BEGIN

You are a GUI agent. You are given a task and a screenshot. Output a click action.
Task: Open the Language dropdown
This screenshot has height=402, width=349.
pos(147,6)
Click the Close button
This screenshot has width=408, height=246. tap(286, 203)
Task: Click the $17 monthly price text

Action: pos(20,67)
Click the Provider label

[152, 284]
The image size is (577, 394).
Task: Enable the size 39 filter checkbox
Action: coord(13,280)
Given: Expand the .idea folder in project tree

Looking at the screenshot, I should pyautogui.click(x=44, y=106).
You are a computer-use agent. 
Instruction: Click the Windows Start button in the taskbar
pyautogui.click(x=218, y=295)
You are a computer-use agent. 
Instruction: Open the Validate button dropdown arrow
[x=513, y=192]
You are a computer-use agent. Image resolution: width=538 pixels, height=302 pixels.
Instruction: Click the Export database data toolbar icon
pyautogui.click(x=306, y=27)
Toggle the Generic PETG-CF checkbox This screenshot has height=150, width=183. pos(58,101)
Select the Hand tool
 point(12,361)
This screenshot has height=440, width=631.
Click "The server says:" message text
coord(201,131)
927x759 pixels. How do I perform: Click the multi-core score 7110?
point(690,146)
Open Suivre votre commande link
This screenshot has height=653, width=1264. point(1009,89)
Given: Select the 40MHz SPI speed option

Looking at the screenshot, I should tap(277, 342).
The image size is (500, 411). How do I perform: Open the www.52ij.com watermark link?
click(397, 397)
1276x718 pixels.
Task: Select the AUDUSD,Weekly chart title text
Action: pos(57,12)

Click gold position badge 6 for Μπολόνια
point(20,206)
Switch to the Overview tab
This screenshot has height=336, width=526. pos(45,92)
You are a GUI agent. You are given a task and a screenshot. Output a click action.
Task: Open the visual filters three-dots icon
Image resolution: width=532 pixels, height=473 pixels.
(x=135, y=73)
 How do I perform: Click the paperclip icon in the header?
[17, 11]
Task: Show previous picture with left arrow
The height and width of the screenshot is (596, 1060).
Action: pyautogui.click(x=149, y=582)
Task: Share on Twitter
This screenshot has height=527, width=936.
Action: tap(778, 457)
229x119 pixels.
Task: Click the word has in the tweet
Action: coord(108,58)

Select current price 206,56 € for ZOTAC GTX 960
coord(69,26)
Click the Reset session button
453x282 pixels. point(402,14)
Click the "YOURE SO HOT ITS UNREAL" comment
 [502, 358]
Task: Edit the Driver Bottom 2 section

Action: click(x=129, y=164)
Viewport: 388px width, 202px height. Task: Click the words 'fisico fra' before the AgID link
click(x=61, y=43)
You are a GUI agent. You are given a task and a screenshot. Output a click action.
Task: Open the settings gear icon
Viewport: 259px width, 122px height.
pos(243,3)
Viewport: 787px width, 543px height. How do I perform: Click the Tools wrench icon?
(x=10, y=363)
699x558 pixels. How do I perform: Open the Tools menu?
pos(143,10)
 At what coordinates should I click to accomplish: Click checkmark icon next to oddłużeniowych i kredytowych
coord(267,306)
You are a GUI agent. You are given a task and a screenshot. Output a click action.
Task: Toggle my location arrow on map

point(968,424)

END

* [Exercise] Whatever else the listing above holds, retype exactly only the lines from the one containing "Select the Hand tool" to the one containing "Task: Share on Twitter", both ends kept.

* [Task answer]
Select the Hand tool
 point(12,361)
This screenshot has height=440, width=631.
Click "The server says:" message text
coord(201,131)
927x759 pixels. How do I perform: Click the multi-core score 7110?
point(690,146)
Open Suivre votre commande link
This screenshot has height=653, width=1264. point(1009,89)
Given: Select the 40MHz SPI speed option

Looking at the screenshot, I should tap(277, 342).
The image size is (500, 411). How do I perform: Open the www.52ij.com watermark link?
click(397, 397)
1276x718 pixels.
Task: Select the AUDUSD,Weekly chart title text
Action: pos(57,12)

Click gold position badge 6 for Μπολόνια
point(20,206)
Switch to the Overview tab
This screenshot has height=336, width=526. pos(45,92)
You are a GUI agent. You are given a task and a screenshot. Output a click action.
Task: Open the visual filters three-dots icon
Image resolution: width=532 pixels, height=473 pixels.
(x=135, y=73)
 How do I perform: Click the paperclip icon in the header?
[17, 11]
Task: Show previous picture with left arrow
The height and width of the screenshot is (596, 1060).
Action: pyautogui.click(x=149, y=582)
Task: Share on Twitter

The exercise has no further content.